For many people, like it or not, working from home has become the new normal due to the pandemic. Practically overnight, offices were closing, and employees were ordered to continue their job responsibilities at home. For some, this was a drastic and unwelcome shift filled with uncertainty and a lack of resources. Not everyone had space or proper set up to build a home office, leaving many people to turn their kitchen counters or bedrooms into their work stations. 

On the other hand, some people had been eager to work from home way before the pandemic forced us to do so. This shift gave them more time back in their days without commuting or traveling. It also provided more freedom for some who were able to slowly enjoy breakfast rather than taking it on-the-go or to get in a quick workout at lunch.


Even though companies are becoming more lenient on where their employees are working, you’ll likely still need to make a case for yourself to prove that you can do this long term.


As of June, about 42 percent of people now work from home, according to a Stanford study, and I’m sure by now that number has grown. Like any job situation, there are pros and cons to the remote work life. On one hand, you don’t have to leave the comfort of your own home, but on the other hand, the lines have started to blur a bit between when work stops and home life begins.

Another pro is being able to set up an “office” pretty much anywhere in the world (pandemic conditions aside).
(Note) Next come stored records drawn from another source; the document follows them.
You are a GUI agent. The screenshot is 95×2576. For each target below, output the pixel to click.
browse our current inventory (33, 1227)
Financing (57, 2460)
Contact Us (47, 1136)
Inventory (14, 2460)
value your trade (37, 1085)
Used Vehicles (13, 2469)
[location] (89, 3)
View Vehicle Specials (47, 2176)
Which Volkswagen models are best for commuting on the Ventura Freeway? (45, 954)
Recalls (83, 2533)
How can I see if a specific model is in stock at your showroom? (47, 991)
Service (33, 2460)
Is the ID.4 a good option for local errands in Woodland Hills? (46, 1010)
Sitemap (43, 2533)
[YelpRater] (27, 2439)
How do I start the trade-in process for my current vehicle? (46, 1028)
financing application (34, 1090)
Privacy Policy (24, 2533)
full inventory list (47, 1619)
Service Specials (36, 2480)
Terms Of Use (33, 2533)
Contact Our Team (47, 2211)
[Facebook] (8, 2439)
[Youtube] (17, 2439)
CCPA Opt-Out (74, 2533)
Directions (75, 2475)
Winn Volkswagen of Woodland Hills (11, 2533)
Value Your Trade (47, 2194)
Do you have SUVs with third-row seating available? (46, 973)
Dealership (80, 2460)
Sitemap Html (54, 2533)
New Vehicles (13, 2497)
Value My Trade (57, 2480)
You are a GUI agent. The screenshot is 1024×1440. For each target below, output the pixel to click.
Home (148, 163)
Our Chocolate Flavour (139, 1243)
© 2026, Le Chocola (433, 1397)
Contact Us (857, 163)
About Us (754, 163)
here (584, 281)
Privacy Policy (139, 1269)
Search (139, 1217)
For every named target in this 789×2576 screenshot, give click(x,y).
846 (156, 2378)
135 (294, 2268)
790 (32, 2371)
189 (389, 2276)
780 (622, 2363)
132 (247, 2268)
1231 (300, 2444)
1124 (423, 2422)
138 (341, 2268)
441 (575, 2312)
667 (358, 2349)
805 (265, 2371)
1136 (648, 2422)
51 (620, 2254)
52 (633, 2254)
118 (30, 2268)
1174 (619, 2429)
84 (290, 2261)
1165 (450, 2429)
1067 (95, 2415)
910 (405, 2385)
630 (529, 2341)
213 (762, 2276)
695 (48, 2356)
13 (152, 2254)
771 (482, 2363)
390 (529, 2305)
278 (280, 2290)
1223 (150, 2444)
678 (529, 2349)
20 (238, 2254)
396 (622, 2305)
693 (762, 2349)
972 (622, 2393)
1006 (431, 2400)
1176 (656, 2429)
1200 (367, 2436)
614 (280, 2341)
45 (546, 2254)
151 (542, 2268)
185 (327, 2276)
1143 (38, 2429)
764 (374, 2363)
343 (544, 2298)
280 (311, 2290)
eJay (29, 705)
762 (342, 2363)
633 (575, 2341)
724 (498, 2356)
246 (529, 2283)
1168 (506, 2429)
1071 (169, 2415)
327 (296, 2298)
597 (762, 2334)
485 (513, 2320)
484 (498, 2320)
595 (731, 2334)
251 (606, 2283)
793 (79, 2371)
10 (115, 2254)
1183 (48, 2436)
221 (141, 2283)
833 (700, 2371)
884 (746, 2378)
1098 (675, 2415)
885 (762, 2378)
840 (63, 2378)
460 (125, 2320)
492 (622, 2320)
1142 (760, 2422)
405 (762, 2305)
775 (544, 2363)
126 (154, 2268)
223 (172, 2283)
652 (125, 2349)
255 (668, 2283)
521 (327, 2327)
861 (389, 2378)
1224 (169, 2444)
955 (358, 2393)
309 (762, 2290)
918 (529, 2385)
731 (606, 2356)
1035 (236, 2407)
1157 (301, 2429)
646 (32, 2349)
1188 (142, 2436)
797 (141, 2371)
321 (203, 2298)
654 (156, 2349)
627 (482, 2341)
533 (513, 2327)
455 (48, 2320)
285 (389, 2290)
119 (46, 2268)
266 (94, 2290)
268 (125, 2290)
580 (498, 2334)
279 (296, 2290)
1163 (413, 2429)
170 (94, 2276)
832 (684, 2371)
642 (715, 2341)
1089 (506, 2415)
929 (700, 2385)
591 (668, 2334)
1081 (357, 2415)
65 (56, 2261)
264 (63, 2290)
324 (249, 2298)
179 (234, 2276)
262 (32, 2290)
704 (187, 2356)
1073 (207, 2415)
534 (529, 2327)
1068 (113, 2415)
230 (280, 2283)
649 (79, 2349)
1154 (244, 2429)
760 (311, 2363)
But there is a cost associated with making sure there is stable internet, a quiet place to take phone or video meetings, etc.

If you’re in the camp of wanting to make your job permanently remote, I would say now is the perfect time to consider that shift. Many employers are more open to the idea of having remote workers once their companies were forced to do so earlier this year. Even though companies are becoming more lenient on where their employees are working, you’ll likely still need to make a case for yourself to prove that you can do this long term. If this sounds like you, here are a few tips and things to consider.


1. Create systems and processes

One of the ways remote workers shine is by not skipping a beat when it comes to managing projects, timelines, or new initiatives even while working from home. This level of organization requires certain shared systems and processes to keep everyone informed of their responsibilities, project progress, upcoming meetings, and more. 

For example, The Everygirl Media Group uses a project management system to keep everything organized in one central place. At any given time, no matter if it’s 7 a.m. before most of the team is online, I can go into the program and see what my tasks are, who owns each task, and when it’s due. While many of our team members live in Chicago, a good chunk of us live across the U.S., and having this system in place keeps things organized and moving along no matter when or where you’re working.

Even if your organization isn’t willing to invest in a project management tool, there are free versions of programs like Asana, Trello, or Monday that you can personally set up to keep yourself organized.



2. Keep track of your wins and challenges

When presenting your manager with any new idea or shift of the original job expectations, it’s always good to come with a bit of concrete data to back you up. This is a great time to get honest with yourself about what’s working and what’s not when it comes to working remotely. Ask yourself:

What do I enjoy about working from home?

What do I find difficult about it?

What’s one project or initiative I’m personally proud of during this remote time?

When did working remotely pose a challenge for my team or me?

These are just a few jumping-off points to consider, but your manager may ask you these same questions, so it’s good to be prepared. Also, don’t be afraid of mentioning the challenges. Your boss is likely experiencing some challenges themselves and so being honest about it and presenting possible solutions will show that you can handle the ups and downs of working remotely.


3. Invest in a proper office space

You don’t have to go and spends hundreds of dollars on office equipment to create solid working conditions for yourself. No matter if you’re working from your basement, at the kitchen table, or on your bed, there are still a few things you can do to make it work for you.

The main things I would consider are proper lighting, a flat surface so that you can have your computer and a notebook handy, and a place with a door if at all possible. Again, I know many of our homes were not set up for dedicated office space, but there are small and budget-friendly desks and accessories that can be put in the corner of a bedroom or dining room area for the time being if needed. 



4. If at first, you don’t succeed, keep revisiting the idea

If you’re currently working from home due to the pandemic, you may be doing so for a little while longer. But once the world opens back up, many corporations may be asking their employees to begin working back in the office again. If your employer has those expectations and hasn’t taken to the idea of having you work permanently remote, don’t give up just yet.

This idea of working from home, at least from the beginning, doesn’t have to be completely black and white. At this point, you’ve likely been working remotely for a while now, so you’ve proven you’re capable of doing it. But try easing into the idea of making your role permanently remote by asking if you can stay remote 1-2 days a week. Then 4-6 months later, ask to extend those days to only being in the office one day a week.

Don’t take a ‘no’ from your leadership too easily. When they do say no, ask them what about the arrangement makes them uneasy. This is a great opportunity to take that feedback and incorporate it into your next work-from-home pitch. 



Shifting your job to a permanently remote one isn’t out of the realm of possibility these days. And regardless of how many people return to working from an office building or not once the pandemic ends, how people think about working has likely changed forever.